Cover AuslassungenZum sechzigsten Geburtstag von Hartmut Böhme, eines der eminenten Repräsentanten deutscher Kulturwissenschaft (im Singular), haben Natascha Adamowsky und Peter Matussek unter dem Titel [Auslassungen]. Leerstellen als Movens der Kulturwissenschaft eine Festschrift herausgegeben, die sichtlich kein solches „Aufsatzgrab“ sein will. Die Herausgeber haben für den Band ein (übrigens auf Matusseks Homepage nachlesbares) Konzept entwickelt, das an wesentliche Schnittstellen von Böhmes Schaffen andockt und zugleich hinreichend flexibel ist, um den immerhin 42 Beiträgern aus den unterschiedlichsten Bereichen Raum für eigene Akzente zu lassen. So wird der Gefahr von Beliebigkeit vorgebeugt und ein – wenn auch dünner – roter Faden geknüpft, ohne dass die Herausgeber den Beiträgern über Gebühr die Feder führen.

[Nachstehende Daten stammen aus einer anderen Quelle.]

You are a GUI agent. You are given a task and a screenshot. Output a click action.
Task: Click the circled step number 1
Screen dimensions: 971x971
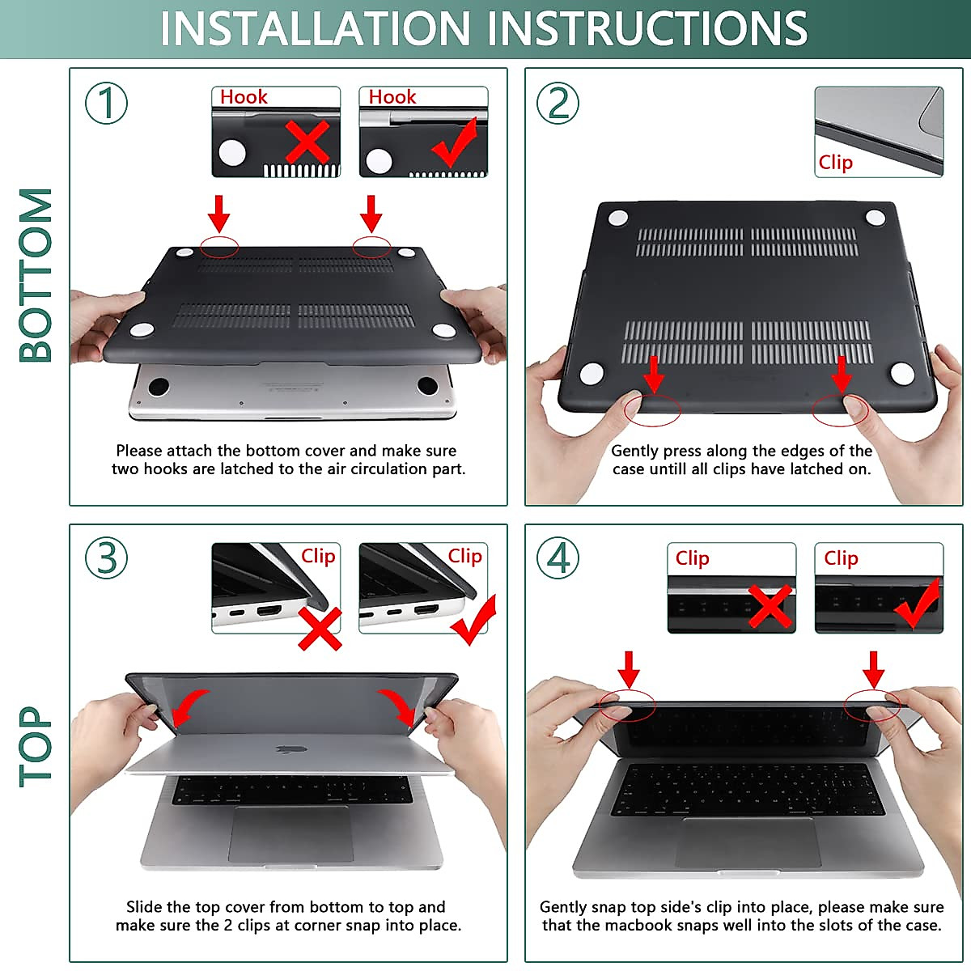pyautogui.click(x=106, y=104)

Kulturwissenschaft, so die konzeptuelle Vorüberlegung, ist genuin dadurch charakterisiert, dass sie inter- und transdisziplinär orientiert ist. Ja, mehr noch: Kulturwissenschaft ist ein ‚undiszipliniertes‘ Unterfangen, sie geht den „mäandernden Grenzlinien und Zwischenräumen“ nach, „die die disziplinär orientierte Kartographie des Wissens bei ihren Feldbestellungen zurückläßt“. Auslassungen – so ja auch der Titel des Sammelbandes – sind es, die die Kulturwissenschaft interessieren und motivieren. Diese produktiven Lücken werden in drei Perspektiven in den Blick genommen: als „Zwischenräume (Auslassungen im topologischen Sinne)“, als „Unterbrechungen (Auslassungen im temporalen Sinne)“ und als „Abundanzen (Auslassungen im performativen Sinne)“.

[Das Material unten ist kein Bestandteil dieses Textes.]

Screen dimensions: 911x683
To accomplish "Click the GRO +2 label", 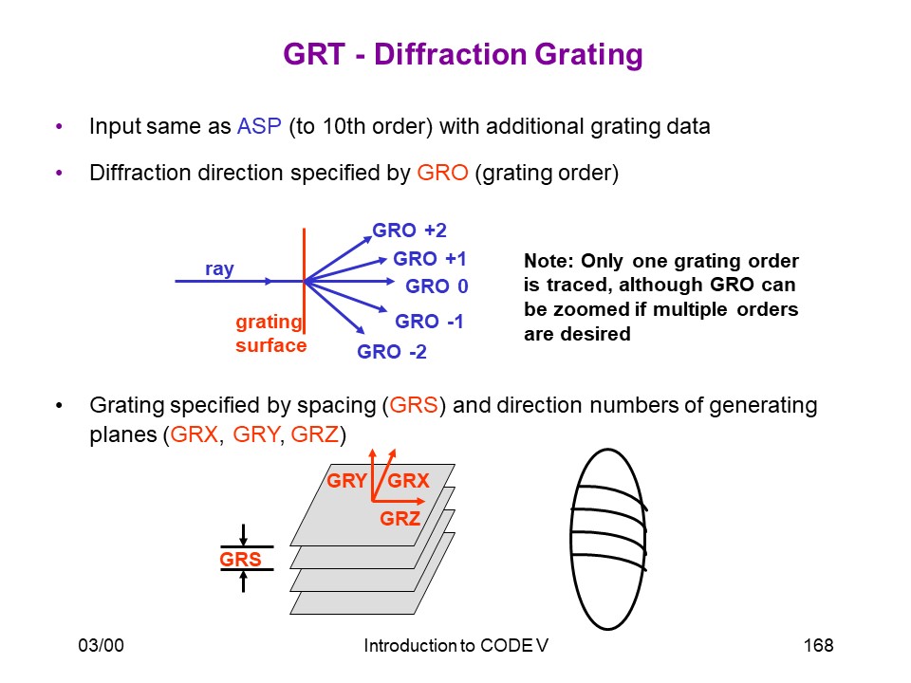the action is pos(409,231).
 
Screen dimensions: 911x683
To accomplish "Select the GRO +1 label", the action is pos(429,259).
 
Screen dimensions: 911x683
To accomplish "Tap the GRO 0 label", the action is pos(437,286).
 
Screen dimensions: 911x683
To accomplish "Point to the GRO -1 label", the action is pos(429,322).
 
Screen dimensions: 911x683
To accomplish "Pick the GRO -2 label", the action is pos(392,351).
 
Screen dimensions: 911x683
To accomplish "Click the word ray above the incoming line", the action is pos(219,268).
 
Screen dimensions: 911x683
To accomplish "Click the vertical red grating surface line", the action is pos(304,281).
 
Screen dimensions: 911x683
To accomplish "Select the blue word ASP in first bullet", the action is pos(259,126).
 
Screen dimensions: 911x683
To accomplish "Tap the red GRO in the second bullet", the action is pos(442,173).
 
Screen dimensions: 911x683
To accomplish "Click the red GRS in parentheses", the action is pos(413,405).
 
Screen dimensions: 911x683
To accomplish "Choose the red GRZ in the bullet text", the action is pos(314,434).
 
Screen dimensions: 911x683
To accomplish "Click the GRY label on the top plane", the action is pos(346,481).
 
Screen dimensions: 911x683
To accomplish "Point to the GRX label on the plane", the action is pos(408,481).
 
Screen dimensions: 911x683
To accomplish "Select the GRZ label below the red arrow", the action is pos(400,518).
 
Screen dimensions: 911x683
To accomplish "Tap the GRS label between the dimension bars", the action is pos(240,560).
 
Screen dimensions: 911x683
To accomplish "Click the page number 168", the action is pos(818,645).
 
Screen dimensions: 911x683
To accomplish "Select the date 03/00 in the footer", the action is pos(102,645).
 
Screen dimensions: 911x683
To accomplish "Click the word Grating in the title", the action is pos(588,55).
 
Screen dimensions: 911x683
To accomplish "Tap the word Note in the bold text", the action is pos(549,261).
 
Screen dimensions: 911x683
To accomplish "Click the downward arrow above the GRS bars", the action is pos(244,534).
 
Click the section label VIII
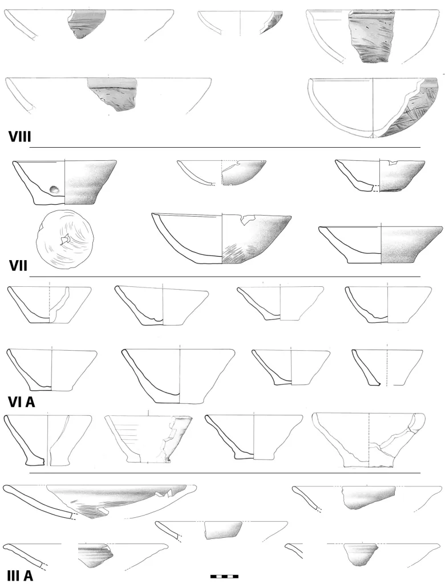(20, 137)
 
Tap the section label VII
(18, 266)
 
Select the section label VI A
(21, 402)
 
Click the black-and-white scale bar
(224, 576)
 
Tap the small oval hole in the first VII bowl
(54, 190)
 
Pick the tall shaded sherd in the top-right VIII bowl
(370, 36)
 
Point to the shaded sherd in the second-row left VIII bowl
(112, 95)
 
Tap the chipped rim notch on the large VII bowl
(246, 220)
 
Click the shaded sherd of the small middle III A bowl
(223, 530)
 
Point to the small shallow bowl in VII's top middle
(222, 173)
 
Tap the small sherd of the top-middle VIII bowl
(272, 22)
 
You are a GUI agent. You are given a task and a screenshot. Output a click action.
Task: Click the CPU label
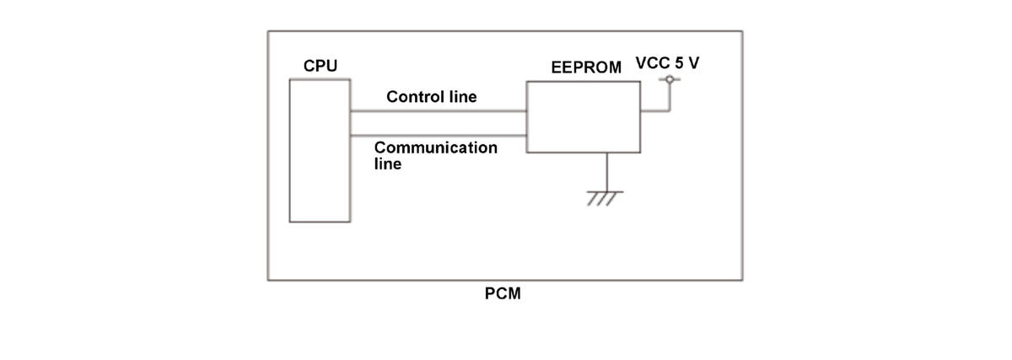point(320,66)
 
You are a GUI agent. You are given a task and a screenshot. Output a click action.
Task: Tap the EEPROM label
point(586,67)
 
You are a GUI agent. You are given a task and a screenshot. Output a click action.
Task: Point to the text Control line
point(432,97)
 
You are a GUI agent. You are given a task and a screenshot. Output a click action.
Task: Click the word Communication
point(435,148)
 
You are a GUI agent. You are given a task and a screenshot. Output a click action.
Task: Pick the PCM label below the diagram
point(503,293)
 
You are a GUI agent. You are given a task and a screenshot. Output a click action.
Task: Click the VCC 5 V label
point(667,62)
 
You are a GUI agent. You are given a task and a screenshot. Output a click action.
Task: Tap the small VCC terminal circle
point(670,79)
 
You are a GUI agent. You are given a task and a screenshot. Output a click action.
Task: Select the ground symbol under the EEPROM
point(606,198)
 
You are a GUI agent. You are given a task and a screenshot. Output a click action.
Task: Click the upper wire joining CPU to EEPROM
point(439,110)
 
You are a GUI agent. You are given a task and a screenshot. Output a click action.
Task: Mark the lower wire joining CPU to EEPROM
point(439,135)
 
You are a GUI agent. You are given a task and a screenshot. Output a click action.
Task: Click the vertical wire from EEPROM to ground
point(606,172)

Soweit das Konzept, das den Beiträgern ein weites „Assoziationsfeld“ eröffnet, das diese in höchst unterschiedlicher, aber überwiegend interessanter Weise bestellen. Bei der schieren Menge von Beiträgen ist die Heterogenität aber auch durch das durchdachte Konzept nur bedingt zu bändigen. Manche Beiträge fügen sich mehr schlecht als recht in den vorbereiteten Rahmen ein (was den Verdacht nahelegt, dass hier vielleicht die Schublade bemüht wurde) oder verbleiben im bloß Anekdotischen. Die Mehrzahl der 42 Beiträge aber – dafür bürgen schon gewohnt souveräne Autoren wie Gernot Böhme, Thomas Macho oder Dieter Thomä – zeigen Kulturwissenschaft in all ihrer Vielfalt und bieten dem Leser zahlreiche Anknüpfungspunkte. Der Mut zur Lücke, die euphoria vacui, zahlt sich aus, die Hommage an Hartmut Böhme ist eine gelungene. Nicht zuletzt ist der Band auch in seiner Aufmachung, sowohl im Hinblick auf den Umschlag als auch das Layout, höchst ansprechend gestaltet.

Natascha Adamowsky/Peter Matussek (Hrsg.)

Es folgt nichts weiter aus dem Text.